**INPUT MATERIAL:**
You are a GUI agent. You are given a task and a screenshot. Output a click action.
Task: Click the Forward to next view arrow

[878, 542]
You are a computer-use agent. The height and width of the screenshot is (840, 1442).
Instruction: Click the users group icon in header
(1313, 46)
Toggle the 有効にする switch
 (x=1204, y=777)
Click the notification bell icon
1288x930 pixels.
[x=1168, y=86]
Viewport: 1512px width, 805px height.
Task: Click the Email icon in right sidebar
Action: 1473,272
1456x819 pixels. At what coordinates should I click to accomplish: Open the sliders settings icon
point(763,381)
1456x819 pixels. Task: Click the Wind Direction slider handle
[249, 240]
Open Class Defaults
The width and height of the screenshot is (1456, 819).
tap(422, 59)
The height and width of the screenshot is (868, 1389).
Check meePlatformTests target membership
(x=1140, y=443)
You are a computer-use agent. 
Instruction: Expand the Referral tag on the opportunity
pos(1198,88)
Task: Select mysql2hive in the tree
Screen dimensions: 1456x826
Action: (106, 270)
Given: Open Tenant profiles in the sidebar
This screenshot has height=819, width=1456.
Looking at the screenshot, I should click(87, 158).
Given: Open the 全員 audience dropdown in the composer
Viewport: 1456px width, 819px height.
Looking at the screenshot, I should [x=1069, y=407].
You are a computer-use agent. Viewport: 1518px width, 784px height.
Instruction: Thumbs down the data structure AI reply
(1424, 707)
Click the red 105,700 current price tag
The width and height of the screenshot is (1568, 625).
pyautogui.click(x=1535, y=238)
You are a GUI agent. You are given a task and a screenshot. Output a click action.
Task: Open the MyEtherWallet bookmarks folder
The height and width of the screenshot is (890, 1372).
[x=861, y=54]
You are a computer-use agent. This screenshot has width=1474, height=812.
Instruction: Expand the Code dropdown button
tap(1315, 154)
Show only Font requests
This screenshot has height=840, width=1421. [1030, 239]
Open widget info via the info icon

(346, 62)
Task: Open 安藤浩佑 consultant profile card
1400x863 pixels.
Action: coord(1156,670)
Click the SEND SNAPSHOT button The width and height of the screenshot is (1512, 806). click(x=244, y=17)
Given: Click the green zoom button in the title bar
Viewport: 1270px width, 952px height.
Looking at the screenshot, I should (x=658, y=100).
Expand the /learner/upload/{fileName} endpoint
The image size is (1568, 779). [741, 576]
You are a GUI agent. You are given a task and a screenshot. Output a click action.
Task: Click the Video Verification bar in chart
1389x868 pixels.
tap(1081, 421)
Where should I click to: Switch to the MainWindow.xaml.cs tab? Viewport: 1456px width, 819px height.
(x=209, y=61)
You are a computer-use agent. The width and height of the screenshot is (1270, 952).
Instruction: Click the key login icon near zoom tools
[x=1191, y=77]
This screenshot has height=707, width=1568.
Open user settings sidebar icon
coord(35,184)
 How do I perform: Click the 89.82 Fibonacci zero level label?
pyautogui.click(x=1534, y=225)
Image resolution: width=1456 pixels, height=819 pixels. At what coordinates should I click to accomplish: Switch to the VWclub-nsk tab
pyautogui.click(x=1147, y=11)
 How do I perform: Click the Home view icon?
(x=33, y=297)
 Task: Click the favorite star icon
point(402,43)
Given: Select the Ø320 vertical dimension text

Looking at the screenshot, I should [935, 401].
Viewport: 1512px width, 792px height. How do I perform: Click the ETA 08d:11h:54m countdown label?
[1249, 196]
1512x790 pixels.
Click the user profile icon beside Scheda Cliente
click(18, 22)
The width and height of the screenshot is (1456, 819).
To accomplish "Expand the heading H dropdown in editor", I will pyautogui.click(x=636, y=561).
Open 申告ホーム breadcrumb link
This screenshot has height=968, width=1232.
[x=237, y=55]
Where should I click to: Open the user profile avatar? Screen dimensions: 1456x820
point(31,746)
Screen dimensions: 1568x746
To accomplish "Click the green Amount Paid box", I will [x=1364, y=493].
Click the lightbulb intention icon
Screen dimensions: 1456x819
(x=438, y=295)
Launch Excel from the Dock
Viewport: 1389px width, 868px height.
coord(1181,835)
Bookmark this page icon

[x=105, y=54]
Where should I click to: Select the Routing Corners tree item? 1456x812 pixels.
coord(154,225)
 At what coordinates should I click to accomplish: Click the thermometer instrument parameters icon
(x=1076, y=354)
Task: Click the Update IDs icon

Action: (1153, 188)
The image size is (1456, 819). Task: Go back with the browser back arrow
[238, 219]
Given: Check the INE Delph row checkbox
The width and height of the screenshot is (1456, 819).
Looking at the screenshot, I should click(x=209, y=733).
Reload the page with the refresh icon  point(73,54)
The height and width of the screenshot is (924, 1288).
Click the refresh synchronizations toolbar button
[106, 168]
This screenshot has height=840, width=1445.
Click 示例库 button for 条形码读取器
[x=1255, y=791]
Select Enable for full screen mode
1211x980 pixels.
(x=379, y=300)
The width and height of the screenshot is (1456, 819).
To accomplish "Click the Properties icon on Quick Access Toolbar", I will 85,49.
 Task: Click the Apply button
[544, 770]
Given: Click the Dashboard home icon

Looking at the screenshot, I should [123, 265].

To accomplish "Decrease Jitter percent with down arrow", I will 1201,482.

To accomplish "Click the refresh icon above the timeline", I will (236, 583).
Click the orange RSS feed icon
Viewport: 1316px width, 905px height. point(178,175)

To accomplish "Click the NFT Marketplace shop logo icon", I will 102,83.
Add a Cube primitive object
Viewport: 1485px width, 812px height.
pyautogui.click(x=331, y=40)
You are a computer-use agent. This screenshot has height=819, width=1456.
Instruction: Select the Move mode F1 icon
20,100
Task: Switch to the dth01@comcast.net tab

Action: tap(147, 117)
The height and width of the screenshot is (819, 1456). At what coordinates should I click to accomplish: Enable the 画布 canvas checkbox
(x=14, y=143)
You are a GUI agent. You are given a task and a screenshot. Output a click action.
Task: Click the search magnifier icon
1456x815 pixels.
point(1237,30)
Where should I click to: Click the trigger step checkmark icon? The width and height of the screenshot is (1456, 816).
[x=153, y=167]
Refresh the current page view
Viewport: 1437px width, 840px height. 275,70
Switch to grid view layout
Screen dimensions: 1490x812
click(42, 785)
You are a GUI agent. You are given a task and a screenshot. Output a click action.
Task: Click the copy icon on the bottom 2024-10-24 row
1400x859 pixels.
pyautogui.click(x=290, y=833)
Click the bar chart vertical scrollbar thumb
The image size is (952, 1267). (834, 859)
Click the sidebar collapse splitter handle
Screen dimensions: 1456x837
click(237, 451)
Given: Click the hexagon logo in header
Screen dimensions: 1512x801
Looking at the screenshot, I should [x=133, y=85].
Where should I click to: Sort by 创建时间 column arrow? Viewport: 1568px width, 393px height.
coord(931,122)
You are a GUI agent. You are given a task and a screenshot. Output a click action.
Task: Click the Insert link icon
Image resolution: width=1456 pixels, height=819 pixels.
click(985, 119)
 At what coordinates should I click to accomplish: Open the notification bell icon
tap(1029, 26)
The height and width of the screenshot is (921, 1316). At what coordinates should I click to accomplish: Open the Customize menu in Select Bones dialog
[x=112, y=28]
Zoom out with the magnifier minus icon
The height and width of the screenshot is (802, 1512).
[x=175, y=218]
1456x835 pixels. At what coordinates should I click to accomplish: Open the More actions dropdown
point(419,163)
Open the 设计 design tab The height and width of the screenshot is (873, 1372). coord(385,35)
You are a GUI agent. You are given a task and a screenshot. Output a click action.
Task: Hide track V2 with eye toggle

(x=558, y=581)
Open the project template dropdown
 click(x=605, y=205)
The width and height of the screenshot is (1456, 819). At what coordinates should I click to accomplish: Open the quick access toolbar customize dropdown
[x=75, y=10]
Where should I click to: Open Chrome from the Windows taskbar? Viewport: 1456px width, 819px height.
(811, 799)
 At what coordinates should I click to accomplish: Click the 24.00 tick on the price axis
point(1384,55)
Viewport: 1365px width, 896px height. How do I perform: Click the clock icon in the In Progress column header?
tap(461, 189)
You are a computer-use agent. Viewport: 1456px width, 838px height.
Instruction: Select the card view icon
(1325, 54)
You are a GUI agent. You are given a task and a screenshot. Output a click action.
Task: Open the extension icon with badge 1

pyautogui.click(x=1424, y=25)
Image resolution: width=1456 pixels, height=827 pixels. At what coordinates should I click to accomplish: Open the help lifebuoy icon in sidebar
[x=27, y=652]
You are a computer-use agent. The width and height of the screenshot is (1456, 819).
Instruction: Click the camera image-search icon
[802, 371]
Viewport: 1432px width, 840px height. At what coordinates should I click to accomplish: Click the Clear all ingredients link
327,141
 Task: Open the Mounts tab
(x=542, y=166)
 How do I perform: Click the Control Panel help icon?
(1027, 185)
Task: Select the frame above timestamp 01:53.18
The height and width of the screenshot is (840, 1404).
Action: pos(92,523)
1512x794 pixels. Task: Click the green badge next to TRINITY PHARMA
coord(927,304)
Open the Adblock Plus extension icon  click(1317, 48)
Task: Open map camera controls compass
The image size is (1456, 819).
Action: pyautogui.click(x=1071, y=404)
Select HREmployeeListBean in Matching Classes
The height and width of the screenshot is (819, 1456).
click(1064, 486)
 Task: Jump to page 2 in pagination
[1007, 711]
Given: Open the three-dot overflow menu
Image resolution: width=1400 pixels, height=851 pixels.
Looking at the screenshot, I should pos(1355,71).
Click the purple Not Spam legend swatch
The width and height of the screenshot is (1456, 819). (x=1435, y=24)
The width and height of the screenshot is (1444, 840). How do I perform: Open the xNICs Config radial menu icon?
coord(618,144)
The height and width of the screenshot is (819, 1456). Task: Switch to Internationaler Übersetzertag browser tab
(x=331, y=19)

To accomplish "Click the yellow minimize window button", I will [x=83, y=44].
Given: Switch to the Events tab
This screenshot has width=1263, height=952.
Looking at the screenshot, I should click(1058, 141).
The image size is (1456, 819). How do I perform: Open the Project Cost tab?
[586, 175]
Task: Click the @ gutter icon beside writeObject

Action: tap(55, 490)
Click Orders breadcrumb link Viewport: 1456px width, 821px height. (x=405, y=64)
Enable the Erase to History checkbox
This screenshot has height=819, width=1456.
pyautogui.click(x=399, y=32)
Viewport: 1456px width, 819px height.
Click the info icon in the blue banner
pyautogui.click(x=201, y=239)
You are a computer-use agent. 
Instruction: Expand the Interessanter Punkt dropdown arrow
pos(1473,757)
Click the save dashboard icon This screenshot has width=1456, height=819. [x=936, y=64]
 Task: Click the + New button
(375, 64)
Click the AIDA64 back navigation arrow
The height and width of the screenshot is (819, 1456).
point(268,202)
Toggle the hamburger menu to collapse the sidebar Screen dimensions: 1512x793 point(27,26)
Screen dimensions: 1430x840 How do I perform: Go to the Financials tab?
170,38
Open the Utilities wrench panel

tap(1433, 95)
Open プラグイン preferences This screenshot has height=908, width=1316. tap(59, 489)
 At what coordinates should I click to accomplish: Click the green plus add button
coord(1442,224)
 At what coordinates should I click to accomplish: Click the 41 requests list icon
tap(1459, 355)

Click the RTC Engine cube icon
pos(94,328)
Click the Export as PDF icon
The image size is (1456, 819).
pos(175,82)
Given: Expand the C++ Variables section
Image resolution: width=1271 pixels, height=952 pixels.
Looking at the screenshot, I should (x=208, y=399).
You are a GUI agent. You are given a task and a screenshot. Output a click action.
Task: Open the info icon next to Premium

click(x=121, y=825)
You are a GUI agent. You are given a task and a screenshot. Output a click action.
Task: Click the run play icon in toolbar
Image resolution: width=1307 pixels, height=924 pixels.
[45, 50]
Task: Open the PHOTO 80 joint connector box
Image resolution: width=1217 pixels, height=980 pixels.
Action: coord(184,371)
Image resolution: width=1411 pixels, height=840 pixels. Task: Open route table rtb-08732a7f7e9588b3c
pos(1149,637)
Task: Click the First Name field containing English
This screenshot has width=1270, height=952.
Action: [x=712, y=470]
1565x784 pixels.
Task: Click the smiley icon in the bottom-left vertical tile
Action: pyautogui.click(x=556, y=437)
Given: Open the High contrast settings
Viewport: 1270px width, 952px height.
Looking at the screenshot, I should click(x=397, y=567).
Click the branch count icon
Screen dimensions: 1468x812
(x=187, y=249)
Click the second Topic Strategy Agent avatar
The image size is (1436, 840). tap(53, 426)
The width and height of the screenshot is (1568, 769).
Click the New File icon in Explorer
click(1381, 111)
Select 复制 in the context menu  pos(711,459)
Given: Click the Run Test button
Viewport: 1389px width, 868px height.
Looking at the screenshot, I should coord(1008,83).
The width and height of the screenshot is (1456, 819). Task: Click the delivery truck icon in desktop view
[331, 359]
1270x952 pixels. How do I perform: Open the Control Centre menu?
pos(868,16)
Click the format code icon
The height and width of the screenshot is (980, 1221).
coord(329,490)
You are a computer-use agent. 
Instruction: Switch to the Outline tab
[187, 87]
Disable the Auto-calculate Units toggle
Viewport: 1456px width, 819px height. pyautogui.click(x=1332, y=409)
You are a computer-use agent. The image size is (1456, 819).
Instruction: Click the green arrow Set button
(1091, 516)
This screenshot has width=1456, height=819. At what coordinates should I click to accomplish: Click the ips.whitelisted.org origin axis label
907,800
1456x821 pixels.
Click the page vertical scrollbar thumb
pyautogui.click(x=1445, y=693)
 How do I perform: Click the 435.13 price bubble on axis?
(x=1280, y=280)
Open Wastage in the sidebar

**DESCRIPTION OF THE TASK:** Please return every line of the records above that contains the word "logo".

**EXERCISE SOLUTION:**
To accomplish "Click the NFT Marketplace shop logo icon", I will 102,83.
Given: Click the hexagon logo in header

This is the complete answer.